# Problems
• A. From the passage on perfect security, extract the stretch from "We shall prove" through "and (3) equivalent.".
• B. According to the passage on perfect security, what is a Shannon cipher called when the two encryption probabilities are equal for all messages and ciphertexts?
• C. Carry on the passage on perfect security from the point where it stops.

# Source passage

○ ○ ○ ○ ○ ○ ○

Without further delay, we formally define perfect security. In this definition, we consider a randomized experiment where the key $\mathbf{k}$ is chosen uniformly from the key space. We denote $\mathbf{k}$ as a random variable representing this key. For each message $m$ , we define $E(\mathbf{k}, m)$ as another random variable, representing the result of encrypting $m$ using the randomly chosen key $\mathbf{k}$ . Thus, every message $m$ induces a distinct random variable $E(\mathbf{k}, m)$ .

Definition (perfect security)

Let $\mathcal{E} = (E, D)$ be a Shannon cipher defined over the set $(\mathcal{K}, \mathcal{M}, \mathcal{C})$ . Consider a randomized experiment in which the random variable $k$ is uniformly distributed over the key space $\mathcal{K}$ . If for all $m_0, m_1 \in \mathcal{M}$ and for all $c \in \mathcal{C}$ , we have:

$\Pr[E(k, m_0) = c] = \Pr[E(k, m_1) = c],$

then $\mathcal{E}$ is said to be a perfectly secret Shannon cipher.

There are multiple equivalent formulations of perfect security that we shall explore. Below are some equivalent statements:

Theorem 1 Let $\mathcal{E} = (E, D)$ be a Shannon cipher defined over $(\mathcal{K}, \mathcal{M}, \mathcal{C})$ . Then, the following conditions are equivalent:

$\mathcal{E}$ is perfectly secret.
For every $c \in \mathcal{C}$ , there exists an integer $N_c$ (which may depend on $c$ ) such that for every $m \in \mathcal{M}$ , we have: $\left| \left \lbrace k \in \mathcal{K} \mid E(k, m) = c \right \rbrace \right| = N_c.$
If the random variable $k$ is uniformly distributed over $\mathcal{K}$ , then each random variable $E(k, m)$ , for every $m \in \mathcal{M}$ , is also uniformly distributed.

We shall prove this theorem. First, we can restate condition (2) as follows: for every $c \in \mathcal{C}$ , there exists a probability $P_c$ (depending on $c$ ) such that for every $m \in \mathcal{M}$ , we have:

$\Pr[E(\mathbf{k}, m) = c] = P_c.$

Here, $\mathbf{k}$ is a random variable uniformly distributed over $\mathcal{K}$ , which implies that $P_c = \frac{N_c}{|\mathcal{K}|}$ , where $N_c$ is the number of keys $k$ satisfying $E(k, m) = c$ . From this, it is evident that $E(k, m)$ is also uniformly distributed, making statements (2) and (3) equivalent.

○ ○ ○ ○ ○ ○ ○

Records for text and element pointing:

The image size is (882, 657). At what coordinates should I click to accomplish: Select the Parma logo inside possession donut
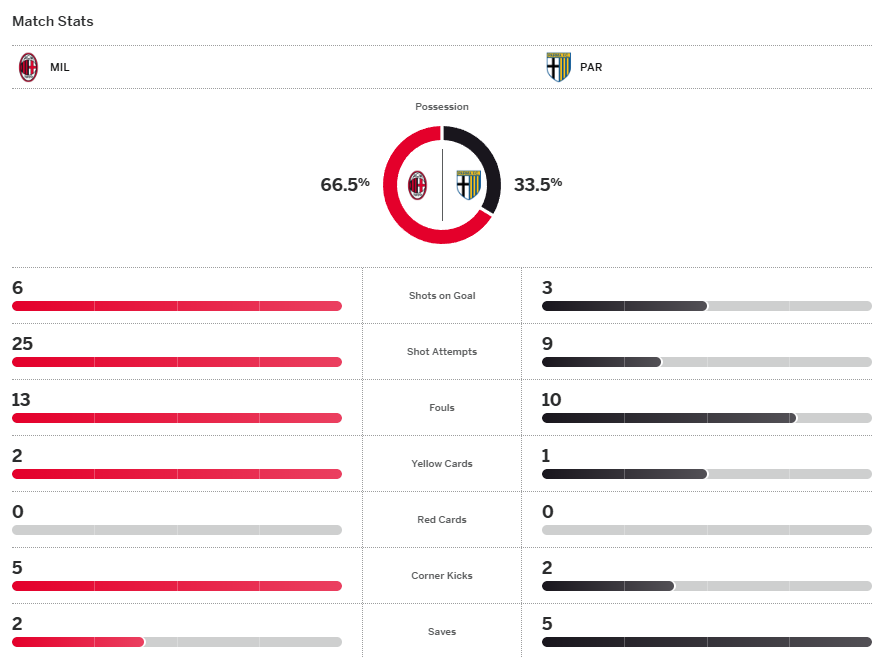pos(468,185)
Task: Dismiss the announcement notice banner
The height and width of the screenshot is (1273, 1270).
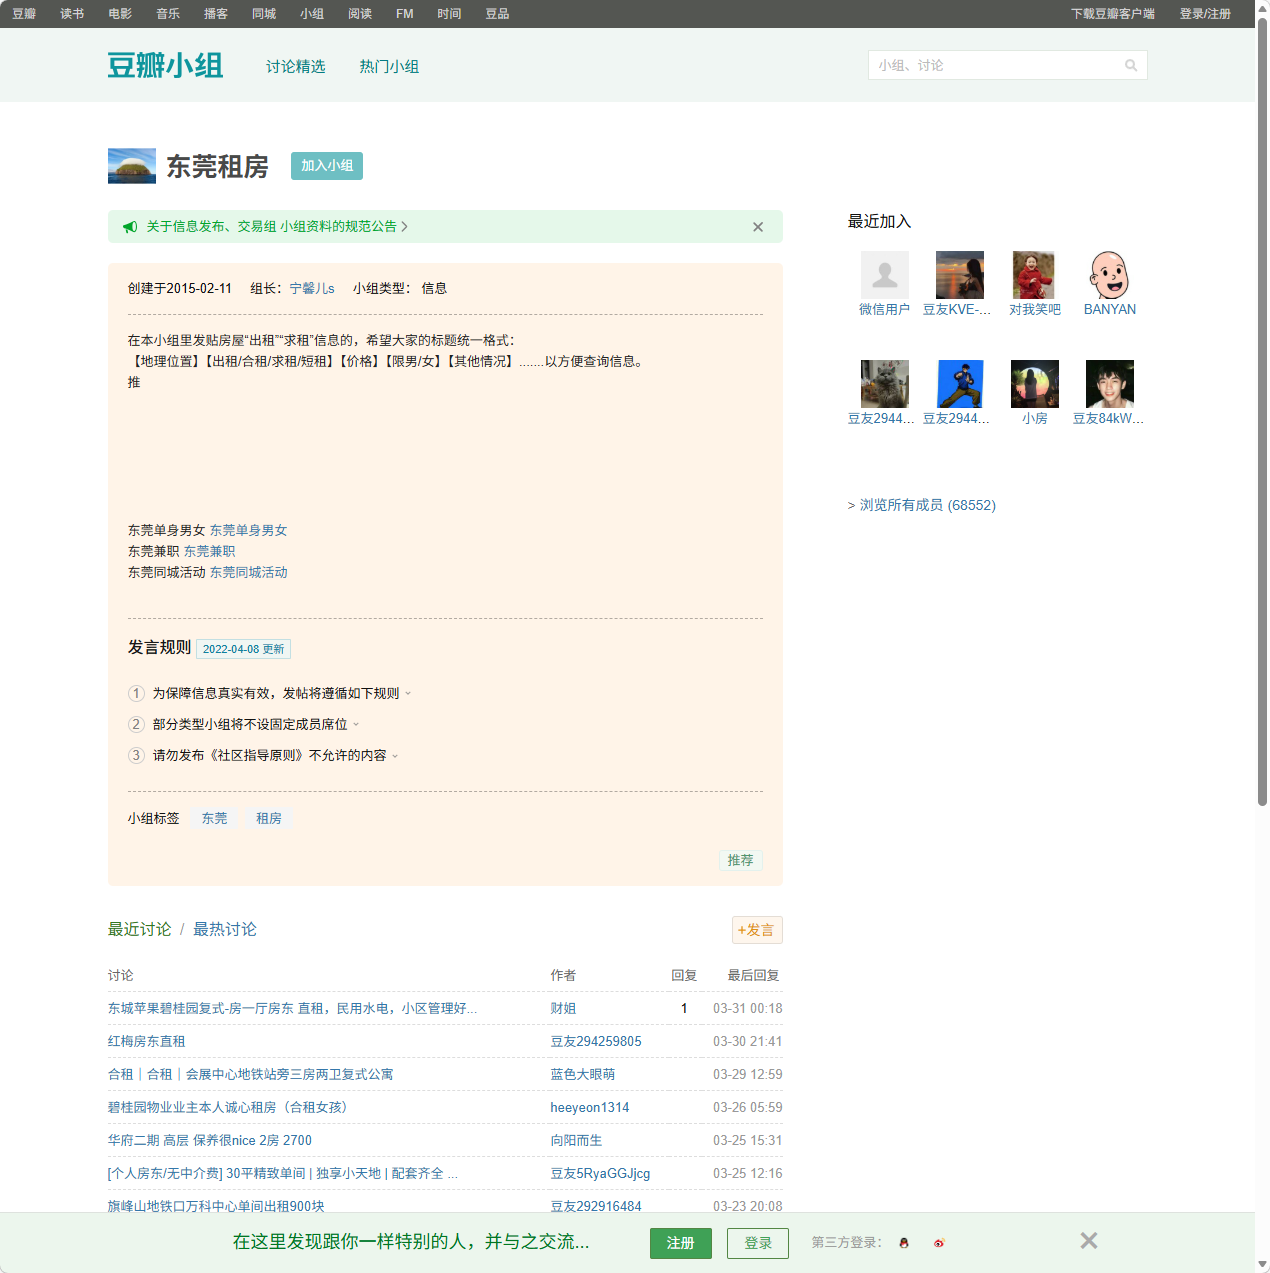Action: pyautogui.click(x=758, y=227)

○ ○ ○ ○ ○ ○ ○

# In response
• A.
We shall prove this theorem. First, we can restate condition (2) as follows: for every $c \in \mathcal{C}$ , there exists a probability $P_c$ (depending on $c$ ) such that for every $m \in \mathcal{M}$ , we have:

$\Pr[E(\mathbf{k}, m) = c] = P_c.$

Here, $\mathbf{k}$ is a random variable uniformly distributed over $\mathcal{K}$ , which implies that $P_c = \frac{N_c}{|\mathcal{K}|}$ , where $N_c$ is the number of keys $k$ satisfying $E(k, m) = c$ . From this, it is evident that $E(k, m)$ is also uniformly distributed, making statements (2) and (3) equivalent.

• B. It is called a perfectly secret Shannon cipher.

• C.
Next, we prove that $(1) \Rightarrow (2)$ . Suppose $\mathcal{E}$ is perfectly secret. We aim to establish condition (2). Fix an arbitrary ciphertext $c \in \mathcal{C}$ . Choose any message $m_0 \in \mathcal{M}$ . Define $P_c := \Pr[E(k, m_0) = c]$ . By the definition of perfect security, for every $m \in \mathcal{M}$ , we have:

$\Pr[E(k, m) = c] = \Pr[E(k, m_0) = c] = P_c.$

This proves condition (2).

Finally, we prove that $(2) \Rightarrow (1)$ . Assume (2) holds, and we show that $\mathcal{E}$ is perfectly secret. For any two messages $m_0, m_1 \in \mathcal{M}$ and any ciphertext $c \in \mathcal{C}$ , condition (2) implies that:

$\Pr[E(k, m_0) = c] = P_c = \Pr[E(k, m_1) = c].$

Since this holds for all $m_0, m_1$ , $\mathcal{E}$ satisfies the definition of perfect security.

Returning to Shannon’s examples, we first prove that the one-time pad achieves perfect security. Suppose $\mathcal{E} = (E, D)$ is a one-time pad cipher defined over $(\mathcal{K}, \mathcal{M}, \mathcal{C})$ , where $\mathcal{K} := \mathcal{M} := \mathcal{C} := \left \lbrace0,1\right \rbrace^L$ .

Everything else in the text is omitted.